En lugar de ello, lo que se cultivó fue el espectáculo, el consumismo, el éxito fácil y el miedo a lo incierto y desconocido. Sobre estos rieles culturales de movió el país desde los años noventa en adelante, y la educación nacional, prácticamente en todos sus niveles, y ámbitos (privado-público), se insertó en ellos, dinamizándolos. Los criterios empresariales relegaron, en la educación, a los criterios de búsqueda de conocimiento, el compromiso socio-político, la rebeldía cívica y el bien común.
De 1995 a inicios de 2020 prácticamente nadie –salvo uno que otro inconforme irrelevante— parecía molesto o preocupado por el estado de la educación. Nadie parecía con las ganas de cambiar algo, salvo cuando se tratara de “ajustar” los engranajes para que las maquinarias funcionaran mejor. Cabe sospechar –he aquí una tercera sospecha— que ese periodo fue de una importante bonanza económica para el quehacer educativo privado, pero también de una no menos importante inversión pública en educación.
Uno de los temas pendientes de contabilidad educativa en estas (casi) tres décadas es del gasto privado (personal y familiar) en educación. O sea, a cuánto asciende lo que individuos y grupos familiares han gastado por recibir educación (y no sólo un título) en tres décadas, o incluso, retrocediendo hacia los años ochenta –cuando la educación privada comenzó a ampliar su radio de acción—, en casi cuatro décadas.
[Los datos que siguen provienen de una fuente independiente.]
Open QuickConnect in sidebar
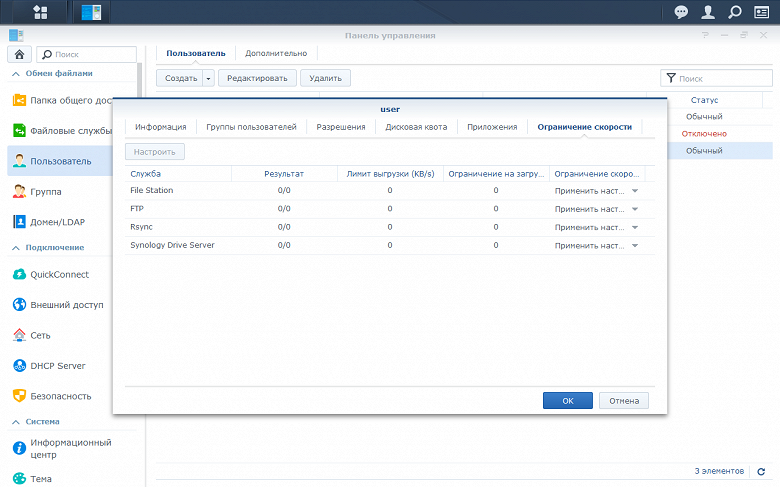This screenshot has height=487, width=780. [59, 275]
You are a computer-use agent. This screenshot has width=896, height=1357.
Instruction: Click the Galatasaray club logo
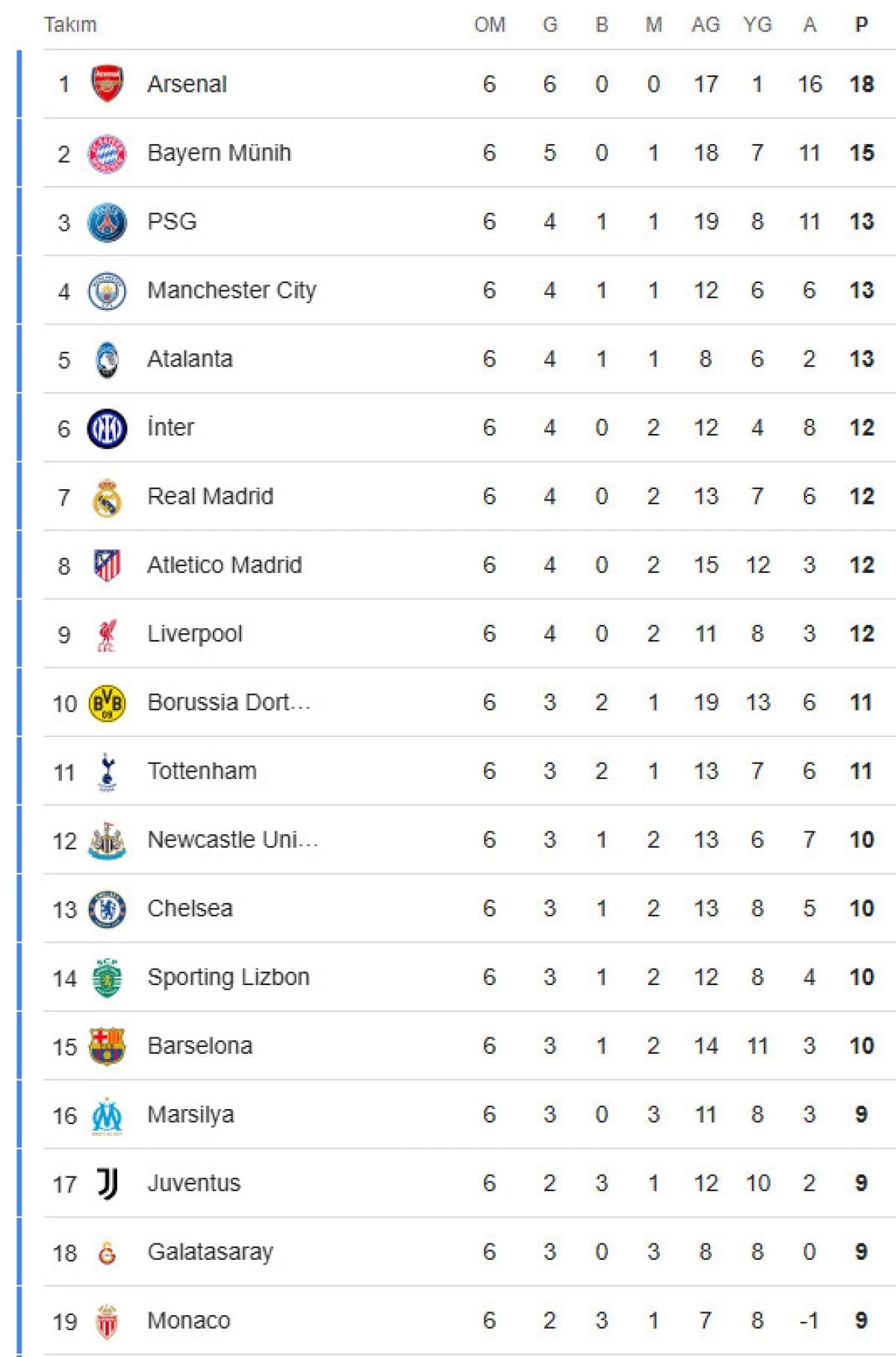coord(107,1252)
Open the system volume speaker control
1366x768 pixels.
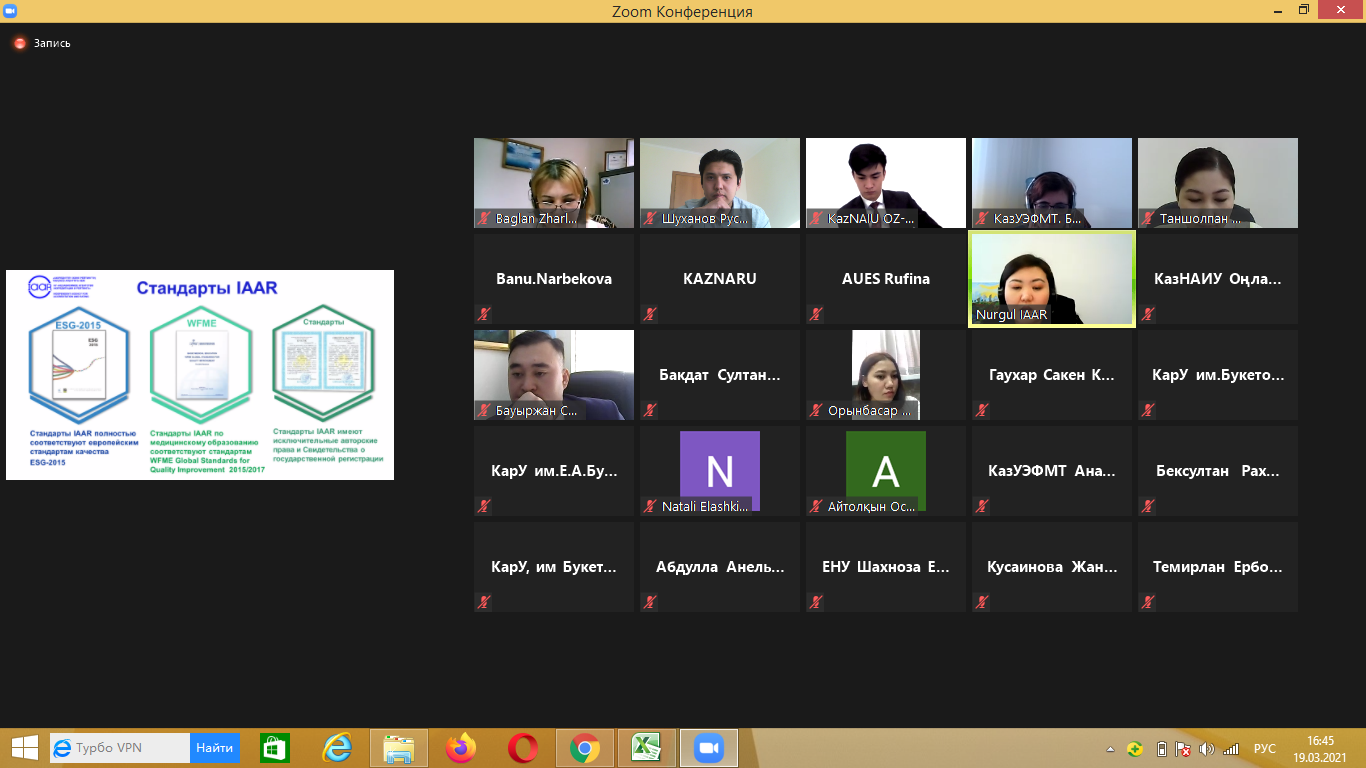(1207, 749)
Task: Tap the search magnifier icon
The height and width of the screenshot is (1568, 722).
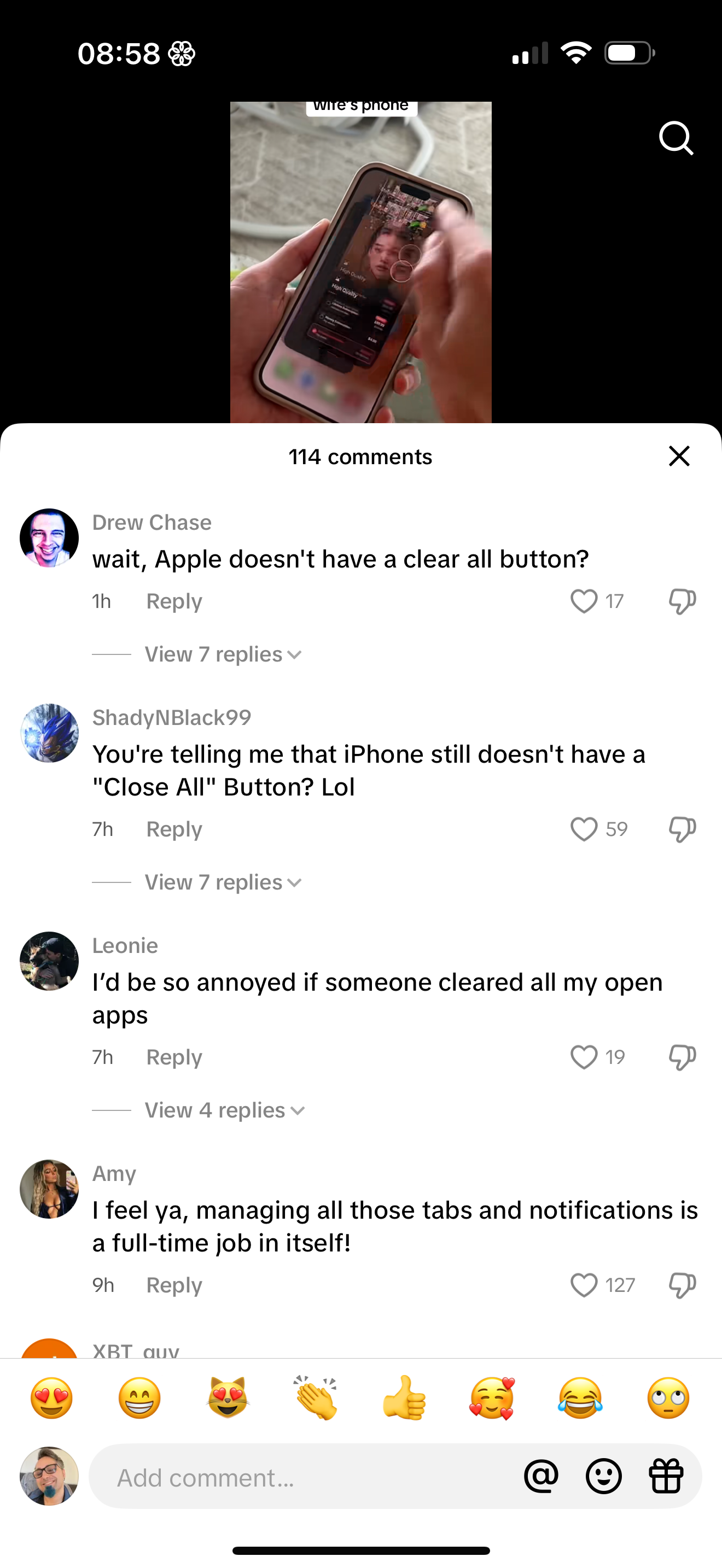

Es presumible que no sea un monto nada despreciable, que, sumado al gasto público en educación, lo será mucho menos.
¿Por qué es interesante esa contabilidad? Ante todo, porque es bueno saber cuánto ha invertido la sociedad salvadoreña en educación en un lapso en el que un sistema educativo puede mostrar cambios significativos. Es decir, toda esa inversión se puede comparar con el estado actual del sistema, sus logros y sus fallas, y reflexionar sobre si valió la pena, si ese dinero fue bien utilizado o si se lo pudo usar de mejor manera.
No se trata sólo de cruzar esa inversión con el número de graduados (o con los títulos entregados) en todo ese periodo, sino que se debe ir más allá, esto es, hacia la calidad de la educación recibida, pues no tiene mucho sentido invertir en educación si no se recibe una buena educación.
Y la buena educación, desde la Ilustración, no es otra que aquella que descansa en sólidos pilares científicos, filosóficos y literarios. Si no fuera el caso, si el dinero gastado en casi cuatro décadas en educación no ha contribuido a cimentar esos pilares, si, lo que es peor, lo que se hizo fue impedir que florecieran, entonces la sociedad salvadoreña malgastó su dinero de manera horripilante.